Dr Mallikarjun Kalashetty, consultant – Haematology, Haemato-Oncology & Bone Marrow Transplantation at Manipal Hospitals, said Ahmed required an allogeneic bone marrow transplantation.

“The best donors for such patients are the human leukocyte antigen (HLA)-matched siblings who are normal or with a minor form of haemoglobinopathy (a hereditary condition involving an abnormality in the structure of haemoglobin) or thalassaemia (a blood disorder involving lower-than-normal amounts of an oxygen-carrying protein),” Dr Kalashetty explained.

However, things were not easy for the medical team at the hospital considering the age of the donor — the patient’s three-year-old younger sister — and the obvious language barrier. Transfusion experts at the hospital soon realised the process was challenging as they required the processing of 8-10 litres of blood from the donor aged three, weighing 18 kilograms, who had only a blood volume of about 1.3 litres.
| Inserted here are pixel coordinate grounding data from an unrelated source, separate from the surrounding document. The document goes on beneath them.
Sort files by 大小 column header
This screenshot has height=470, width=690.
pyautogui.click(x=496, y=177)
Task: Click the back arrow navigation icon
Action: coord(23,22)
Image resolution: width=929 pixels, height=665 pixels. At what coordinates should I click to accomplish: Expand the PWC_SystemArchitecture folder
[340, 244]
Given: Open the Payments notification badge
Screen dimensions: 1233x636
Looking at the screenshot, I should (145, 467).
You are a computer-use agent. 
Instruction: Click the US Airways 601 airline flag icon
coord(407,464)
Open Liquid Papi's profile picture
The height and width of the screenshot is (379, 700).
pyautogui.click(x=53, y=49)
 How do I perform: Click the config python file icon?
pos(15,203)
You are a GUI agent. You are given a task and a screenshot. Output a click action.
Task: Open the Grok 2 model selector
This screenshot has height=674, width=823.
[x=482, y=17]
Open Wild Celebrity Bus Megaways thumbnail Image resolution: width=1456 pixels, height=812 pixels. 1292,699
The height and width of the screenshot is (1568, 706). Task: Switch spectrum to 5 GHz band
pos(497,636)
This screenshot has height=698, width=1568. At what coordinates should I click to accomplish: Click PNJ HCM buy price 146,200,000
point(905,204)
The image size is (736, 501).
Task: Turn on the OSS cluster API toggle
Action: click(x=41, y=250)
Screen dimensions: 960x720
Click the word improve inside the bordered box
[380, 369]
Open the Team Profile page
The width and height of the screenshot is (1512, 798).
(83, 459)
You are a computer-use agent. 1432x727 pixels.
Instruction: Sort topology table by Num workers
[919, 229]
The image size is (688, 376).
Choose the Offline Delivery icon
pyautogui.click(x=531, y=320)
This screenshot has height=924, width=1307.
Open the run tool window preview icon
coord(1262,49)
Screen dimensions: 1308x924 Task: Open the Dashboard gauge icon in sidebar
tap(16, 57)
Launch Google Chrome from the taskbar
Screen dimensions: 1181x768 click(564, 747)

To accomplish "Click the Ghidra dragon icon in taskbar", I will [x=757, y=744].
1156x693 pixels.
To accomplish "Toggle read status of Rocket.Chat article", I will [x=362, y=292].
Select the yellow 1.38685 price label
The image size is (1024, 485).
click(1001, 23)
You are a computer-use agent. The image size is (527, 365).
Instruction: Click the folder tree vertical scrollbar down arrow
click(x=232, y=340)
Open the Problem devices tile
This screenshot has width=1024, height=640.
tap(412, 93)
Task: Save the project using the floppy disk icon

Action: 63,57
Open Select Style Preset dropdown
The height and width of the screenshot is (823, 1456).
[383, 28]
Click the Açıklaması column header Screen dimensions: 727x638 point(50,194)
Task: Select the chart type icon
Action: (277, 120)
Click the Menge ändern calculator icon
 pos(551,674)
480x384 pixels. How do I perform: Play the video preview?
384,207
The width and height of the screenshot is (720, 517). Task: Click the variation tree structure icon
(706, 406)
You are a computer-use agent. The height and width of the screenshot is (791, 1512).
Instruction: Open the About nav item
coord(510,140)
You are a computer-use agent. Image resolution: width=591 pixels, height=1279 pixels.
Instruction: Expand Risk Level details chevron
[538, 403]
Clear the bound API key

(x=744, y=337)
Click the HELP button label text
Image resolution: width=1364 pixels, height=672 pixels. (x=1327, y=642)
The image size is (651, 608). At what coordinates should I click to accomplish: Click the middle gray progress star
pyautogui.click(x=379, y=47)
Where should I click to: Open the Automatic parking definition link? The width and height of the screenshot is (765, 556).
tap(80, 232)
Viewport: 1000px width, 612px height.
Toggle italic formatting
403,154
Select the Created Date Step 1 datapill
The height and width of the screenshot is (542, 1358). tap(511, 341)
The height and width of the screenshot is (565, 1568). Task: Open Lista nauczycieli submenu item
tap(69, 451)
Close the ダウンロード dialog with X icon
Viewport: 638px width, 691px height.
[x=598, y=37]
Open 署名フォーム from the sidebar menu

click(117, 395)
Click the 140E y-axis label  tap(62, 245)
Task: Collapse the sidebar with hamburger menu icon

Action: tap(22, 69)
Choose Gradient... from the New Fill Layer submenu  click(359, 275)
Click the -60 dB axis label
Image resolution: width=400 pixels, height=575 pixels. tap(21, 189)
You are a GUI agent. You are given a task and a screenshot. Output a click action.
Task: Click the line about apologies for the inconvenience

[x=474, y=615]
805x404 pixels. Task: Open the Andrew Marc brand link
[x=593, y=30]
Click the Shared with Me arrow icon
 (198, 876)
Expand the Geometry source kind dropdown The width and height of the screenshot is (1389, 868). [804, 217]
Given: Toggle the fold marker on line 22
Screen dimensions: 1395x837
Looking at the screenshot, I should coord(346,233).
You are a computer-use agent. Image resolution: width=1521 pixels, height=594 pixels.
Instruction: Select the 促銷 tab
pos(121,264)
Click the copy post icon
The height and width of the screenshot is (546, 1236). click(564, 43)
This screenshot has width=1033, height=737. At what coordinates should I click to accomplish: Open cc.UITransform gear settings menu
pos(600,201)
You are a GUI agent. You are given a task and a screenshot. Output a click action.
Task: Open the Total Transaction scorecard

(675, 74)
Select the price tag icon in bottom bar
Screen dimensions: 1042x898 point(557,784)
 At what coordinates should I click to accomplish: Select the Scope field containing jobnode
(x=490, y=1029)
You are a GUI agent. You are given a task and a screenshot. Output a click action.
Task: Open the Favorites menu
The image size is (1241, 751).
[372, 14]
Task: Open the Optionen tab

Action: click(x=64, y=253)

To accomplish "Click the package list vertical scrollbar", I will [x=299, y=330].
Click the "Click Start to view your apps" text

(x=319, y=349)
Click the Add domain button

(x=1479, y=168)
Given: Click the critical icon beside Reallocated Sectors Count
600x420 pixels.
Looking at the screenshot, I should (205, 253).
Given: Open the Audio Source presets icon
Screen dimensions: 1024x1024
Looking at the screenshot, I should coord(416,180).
“Considering her age, the donor had to be sedated to elicit co-operation during apheresis (extracting blood and separating components) in multiple sittings and preserve the stem cells through cryopreservation. To counter the low volume of blood going into the apheresis machine, we filled the dead spaces with compatible RBC, and to reduce the fluid overload, we determined and monitored the volume of the fluid going into the body of the child,” Dr C Shivaram, consultant – transfusion medicine said.

However, the allogeneic bone marrow transplantation was successful and Ahmed has now recovered from the sickle-cell disease. “He did have few complications after transplantation like mucositis, febrile neutropenia, and viral reactivation, which were successfully managed,” Dr Kalashetty said.

“Ahmed’s quality of life has improved significantly and his parents are overjoyed to see their son doing so well after suffering from the illness for several years. The satisfaction of seeing the joy on the faces of the patient and his family is unmatched,” he said.